(RECORDS SHOWN)

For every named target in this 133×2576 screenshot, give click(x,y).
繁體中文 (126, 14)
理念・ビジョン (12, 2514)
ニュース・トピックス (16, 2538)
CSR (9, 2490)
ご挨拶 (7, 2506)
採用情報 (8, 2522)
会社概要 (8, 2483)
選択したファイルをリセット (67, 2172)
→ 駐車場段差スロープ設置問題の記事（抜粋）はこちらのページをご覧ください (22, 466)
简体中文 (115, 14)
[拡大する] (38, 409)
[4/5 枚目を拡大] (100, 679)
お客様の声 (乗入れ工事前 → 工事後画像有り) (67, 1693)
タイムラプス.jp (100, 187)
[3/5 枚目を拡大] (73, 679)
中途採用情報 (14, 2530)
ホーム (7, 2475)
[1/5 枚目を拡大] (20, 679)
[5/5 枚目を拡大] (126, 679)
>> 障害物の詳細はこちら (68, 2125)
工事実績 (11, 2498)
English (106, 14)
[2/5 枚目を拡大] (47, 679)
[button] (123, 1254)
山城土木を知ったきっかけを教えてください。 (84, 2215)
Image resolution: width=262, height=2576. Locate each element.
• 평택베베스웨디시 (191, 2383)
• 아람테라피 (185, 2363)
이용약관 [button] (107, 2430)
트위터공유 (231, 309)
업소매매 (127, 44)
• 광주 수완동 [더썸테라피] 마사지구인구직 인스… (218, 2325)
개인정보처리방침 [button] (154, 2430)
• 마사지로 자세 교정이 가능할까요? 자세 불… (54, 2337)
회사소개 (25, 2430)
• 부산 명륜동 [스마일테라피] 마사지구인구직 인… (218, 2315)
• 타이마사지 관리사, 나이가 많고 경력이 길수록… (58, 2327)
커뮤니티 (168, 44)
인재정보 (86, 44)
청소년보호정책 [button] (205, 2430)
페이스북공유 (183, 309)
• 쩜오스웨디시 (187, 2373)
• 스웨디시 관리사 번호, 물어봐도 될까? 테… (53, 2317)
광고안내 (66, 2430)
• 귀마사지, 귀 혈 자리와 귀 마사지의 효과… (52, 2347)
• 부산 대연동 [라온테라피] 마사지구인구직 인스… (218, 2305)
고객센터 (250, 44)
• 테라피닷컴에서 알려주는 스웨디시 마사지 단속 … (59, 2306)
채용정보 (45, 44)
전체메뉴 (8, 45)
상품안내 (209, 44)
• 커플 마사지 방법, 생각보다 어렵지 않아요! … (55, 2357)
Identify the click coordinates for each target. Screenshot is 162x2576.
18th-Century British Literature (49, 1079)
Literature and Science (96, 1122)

(End RECORDS SHOWN)

Please reproduce exactly the lines in the listing above from the one containing "인스… (218, 2305)" through the one containing "Identify the click", both included, and nothing more.

• 부산 대연동 [라온테라피] 마사지구인구직 인스… (218, 2305)
고객센터 (250, 44)
• 테라피닷컴에서 알려주는 스웨디시 마사지 단속 … (59, 2306)
채용정보 (45, 44)
전체메뉴 (8, 45)
상품안내 (209, 44)
• 커플 마사지 방법, 생각보다 어렵지 않아요! … (55, 2357)
Identify the click coordinates for each target. Screenshot is 162x2576.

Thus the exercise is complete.